Frank Sharp

Personal information
- Full name: Frank William Sharp
- Date of birth: 26 April 1899
- Place of birth: Tintwistle, Cheshire, England
- Date of death: 15 March 1963 (aged 63)
- Place of death: Maghull, Lancashire, England
- Height: 5 ft 7 in (1.70 m)
- Position: Inside forward

Senior career*
- Years: Team / Apps / (Gls)
- 191?–1919: Barton BSC
- 1919–1922: Mossley
- 1922–1923: Birmingham / 5 / (0)
- 1923–1924: Chesterfield / 22 / (7)
- 1924–192?: Stourbridge
- –: Stalybridge Celtic
- 1926–1927: Mossley

= Frank Sharp (footballer, born 1899) =

English footballer

Frank William Sharp (26 April 1899 – 15 March 1963) was an English professional footballer who played in the Football League for Birmingham and Chesterfield. He played as an inside forward.

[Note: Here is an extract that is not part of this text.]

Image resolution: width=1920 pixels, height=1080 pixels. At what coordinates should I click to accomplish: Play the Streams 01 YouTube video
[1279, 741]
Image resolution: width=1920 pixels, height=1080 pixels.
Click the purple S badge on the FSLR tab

Sharp was born in Tintwistle, which was then part of Cheshire. He worked in a steelworks and played football part-time for Barton BSC and for Mossley before turning professional with Birmingham in 1922. He made his debut in the First Division on 6 September 1922, deputising for Jackie Whitehouse in an away game against Newcastle United which finished goalless. He kept his place until Whitehouse regained fitness, but did not play again; a creative player, he was uncomfortable with a more attacking role. He moved on to Chesterfield of the Third Division North in 1923, for whom he scored seven goals in 22 league appearances. He then returned to non-league football with Stourbridge, Stalybridge Celtic, and a second spell with Mossley; over his Mossley career he scored 28 goals in 60 appearances.